Фанфик Everything I am - Фанфикс.ру
Шрифт:
Интервал:
Закладка:
— Тогда сними с него заклятье!»
Нет, мама точно ни при чем.
— Час от часу не легче! — стонет Хагрид, хватаясь за голову, — кто ж это тебе голову-то заморочил так, Гарри?
— Мне? — холоду в моей улыбке позавидовал бы василиск, — мне никто никогда голову не морочит, Хагрид. Мне все и всегда говорят только правду. Только узнаю я ее при этом обычно последним.
— Ты о чем, парень? — он с размаху ставит напротив меня табурет и садится, расставив колени и упираясь ладонями в сиденье перед собой.
— А то ты сам не знаешь, о чем. — Нужно будет завести специальный ежедневник: «С кем я сегодня ссорюсь». Мне пригодится.
— О… Сам-Знаешь-о-Ком?
— Да, я знаю, о ком. О Волдеморте.
Хагрида передергивает, он со страхом смотрит на меня:
— Не называй его по имени.
— Почему это? Волков бояться — в лес не ходить, его страшиться — со шрамом не жить, — выдаю я, вздергивая подбородок и глядя Хагриду в лицо. Он отводит глаза:
— Уж больно ты того… резок стал, Гарри. Не был ты раньше таким.
— Раньше вообще многое по-другому было, — тихо отвечаю я, пытаясь прекратить неприятный разговор. На плите в носатом чайнике стынет вода, заварочный стоит с открытой крышкой, дожидаясь, пока в него зальют кипяток, но Хагрид, очевидно, глубоко задумался. А у меня нет сил встать и заварить чай самому.
— Компания у тебя… нехорошая, прямо скажу, вот! — он поднимает голову, ожидая моей реакции. Но я только невинно моргаю и интересуюсь:
— Чья именно?
— Не знаю, что и сказать, Гарри, а только то, что ты у профессора Снейпа уроки берешь, дурно на тебя влияет! Ишь ты, как язвить выучился!
— Компанию Снейпа мне порекомендовал профессор Дамблдор, — я вскидываю бровь, — ему показалось, что успешные занятия окклюменцией мне на пользу.
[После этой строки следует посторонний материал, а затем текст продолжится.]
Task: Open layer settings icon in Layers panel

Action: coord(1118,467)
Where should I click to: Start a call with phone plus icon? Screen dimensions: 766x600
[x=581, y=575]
А насчет язвить — ты просто не сталкивался. Вон хоть Рона спроси.
— Профессору Дамблдору, оно конечно, виднее, — без убежденности произносит Хагрид, — а только ты лишнего нахватался. Возражаешь вот все время…
— Или просто логичен.
— Злой какой-то…
— Надоело слушать отредактированные версии.
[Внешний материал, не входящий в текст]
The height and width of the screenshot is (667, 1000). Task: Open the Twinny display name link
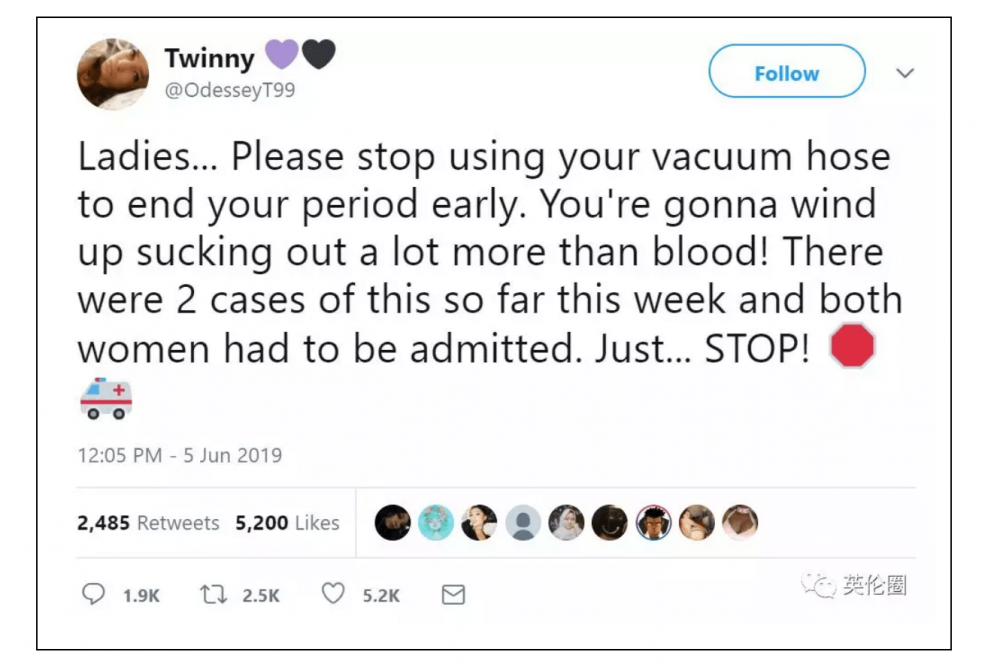[209, 59]
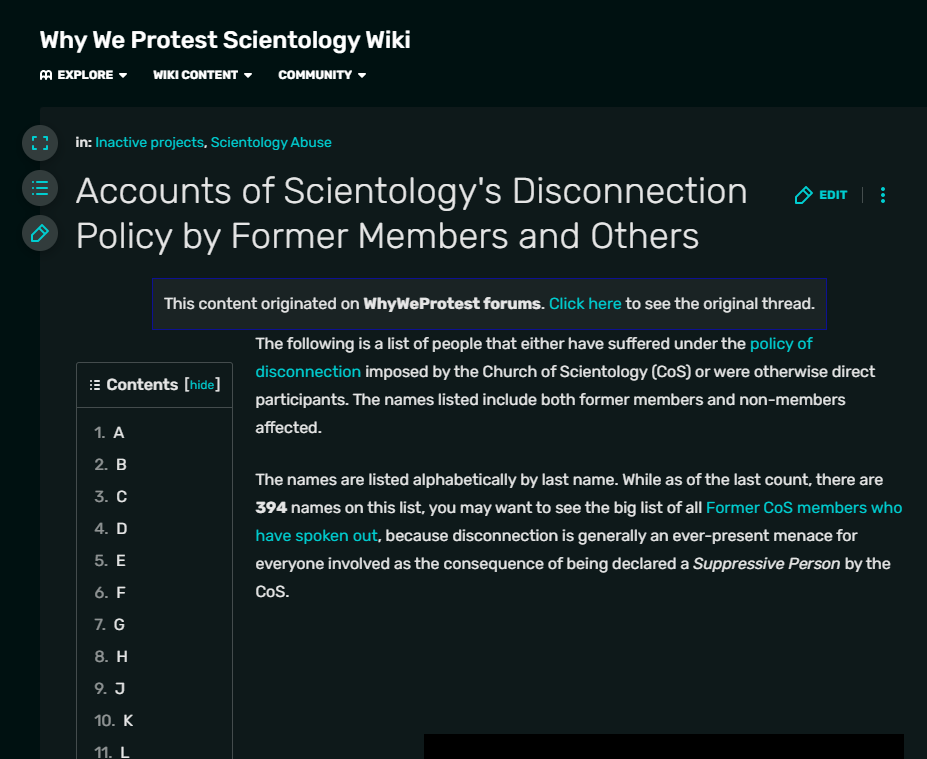Open 'Former CoS members who' link

click(804, 507)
— Ты о чем? — он все-таки поднимается с табуретки и вынимает из шкафа бисквиты, судя по их виду, испеченные в прошлом столетии. Мне уже не хочется даже из вежливости прикасаться к угощению, но я пересиливаю себя и пытаюсь отгрызть кусочек, не сломав половину зубов.
— О том, — с усилием прожевав, довожу я мысль до конца, — что Снейп, по крайней мере, не гладит меня одной рукой по голове, другой подталкивая к убийству.
— Убийству? — потрясенно глядя на меня, выдавливает Хагрид, — это ты о пророчестве, что ли? Так оно ведь… это… его ж не профессор Дамблдор придумал!
— И что с того, что не он?
— Ну… пророчества, они штука такая… сбываются ж независимо от нас, мы изменить-то их вроде не можем, — припоминает он явно директорские слова.
— Хагрид, — я говорю так тихо, что он вынужден наклониться ближе, — а ты никогда не думал, что он мог бы не сообщать мне, что пророчество существует? Пусть бы исполнялось без моего ведома! У меня был бы выбор, понимаешь, хоть иллюзорный, но выбор, а не эта идиотская обреченность! Но нет, мне же все было сказано, рассказано и показано! Живи, мальчик, и помни, что тебе предстоит сделать! — я срываюсь на крик и вскакиваю, обхватывая себя руками. Хагрид мелко покачивает головой, не то отрицая, не то соглашаясь с моими доводами, и молчит.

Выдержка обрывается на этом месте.